Single by Tim Buckley

from the album Goodbye and Hello
- Released: August 1967
- Recorded: Western Recorders & Whitney, Los Angeles
- Genre: Psychedelic folk
- Length: 3:22
- Label: Elektra
- Songwriter: Tim Buckley
- Producer: Jac Holzman

= Once I Was (song) =

"Once I Was" is a 1967 song by singer-songwriter Tim Buckley.

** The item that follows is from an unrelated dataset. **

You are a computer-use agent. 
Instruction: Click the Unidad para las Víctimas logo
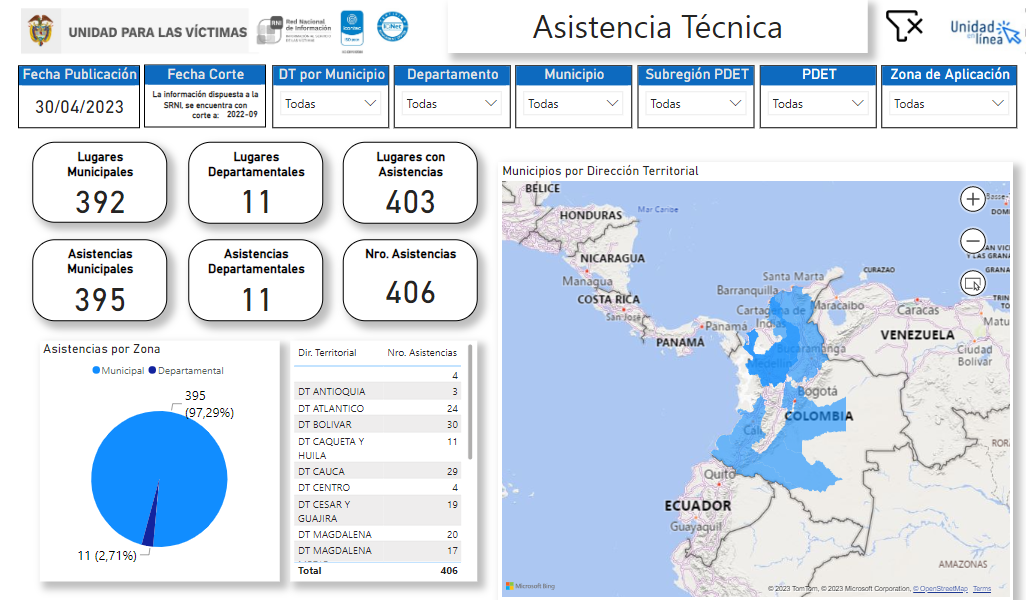[x=134, y=32]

It is the sixth track from his album Goodbye and Hello and the first song on second side of the LP.The song prominently features harmonica played by folk musician and rock photographer Henry Diltz.

==Lyrics==
The lyrics are an homage to Fred Neil’s 1967 song “The Dolphins” and reflects the point of view of someone who used to be the lover of an unknown subject, but continues to ponder if the subject ever reflects on the experience similarly.

==Other performances==
Tim Buckley's son, Jeff, recorded a cover of this song for a tribute concert to Tim in 1991. According to Jeff Buckley, "Once I Was," was the first time he heard his father's voice.

The song has also been covered by Gregg Allman.

==Use in other media==
The song was used during Bruce Dern's final sequence in the film Coming Home about Vietnam War veterans dealing with the conflict of trauma long after the war has ended. This song was also prominently used in the 1969 film Changes and in Greetings From Tim Buckley.